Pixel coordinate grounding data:
┌──

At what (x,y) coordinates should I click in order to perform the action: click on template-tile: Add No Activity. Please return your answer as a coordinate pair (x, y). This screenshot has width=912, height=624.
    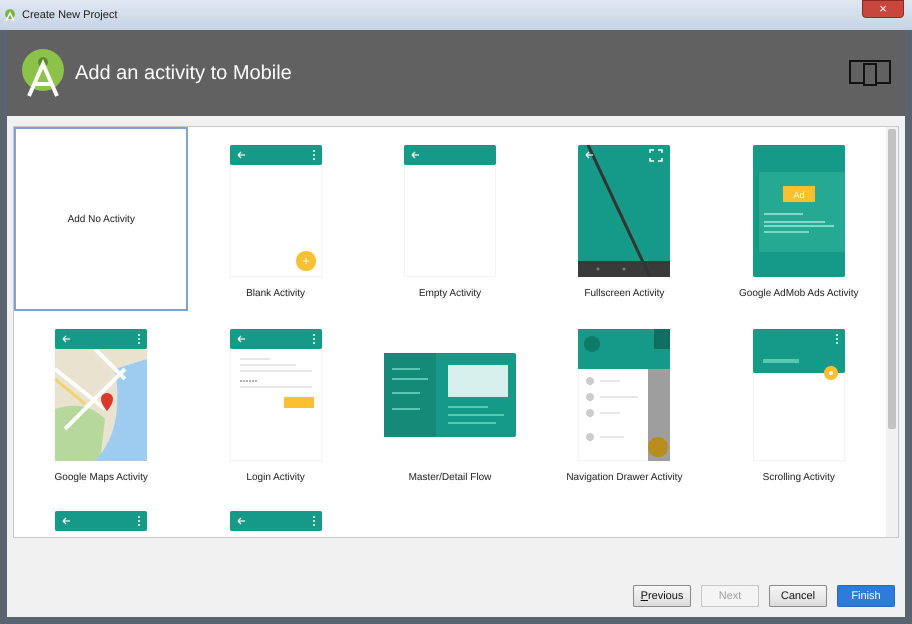
    Looking at the image, I should click on (101, 219).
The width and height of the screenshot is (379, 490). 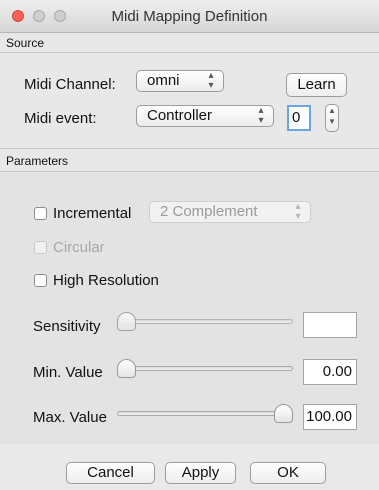 What do you see at coordinates (67, 326) in the screenshot?
I see `sensitivity-label: Sensitivity` at bounding box center [67, 326].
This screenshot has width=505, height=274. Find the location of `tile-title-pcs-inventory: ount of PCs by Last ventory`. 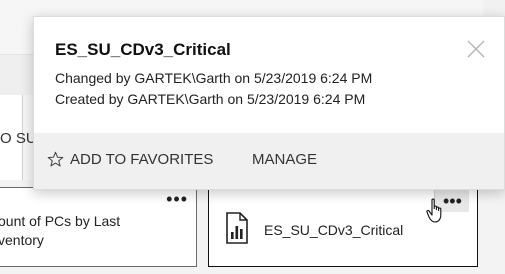

tile-title-pcs-inventory: ount of PCs by Last ventory is located at coordinates (89, 231).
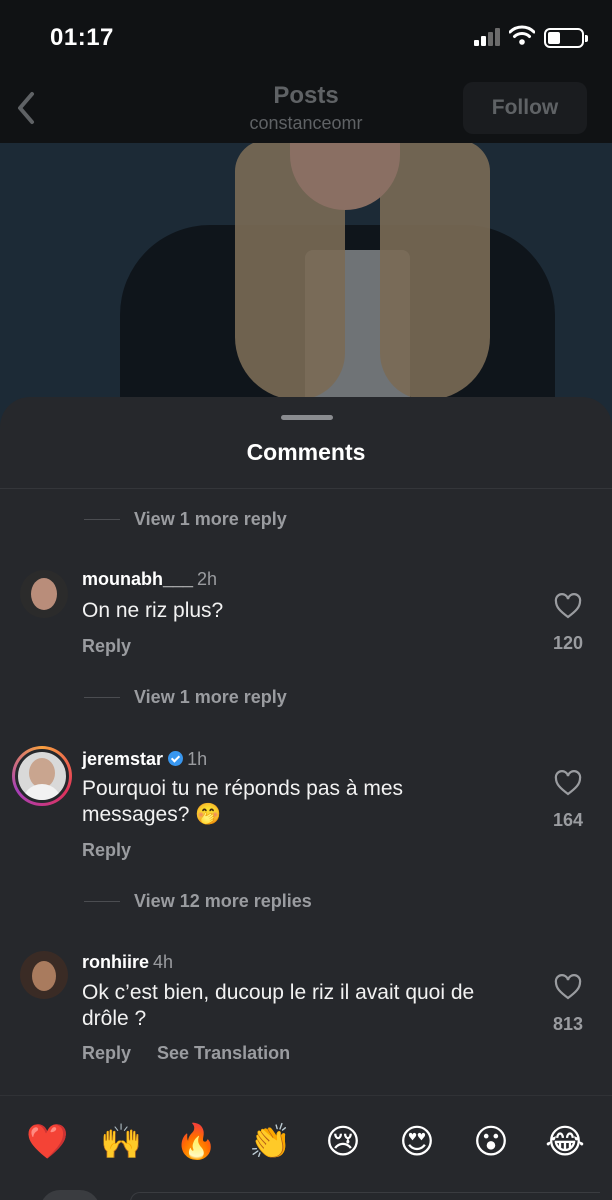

└──

- [EXERCISE]
Please give the rows again from their start through the line containing "Looking at the", swapping "coordinate pair" for "point" and leaving everything else unchanged. Omit the pictures from your answer.

- [EXPECTED OUTPUT]
At what (x,y) coordinates should I click in order to perform the action: click on template-tile: Add No Activity. Please return your answer as a point (x, y). This screenshot has width=912, height=624.
    Looking at the image, I should click on (101, 219).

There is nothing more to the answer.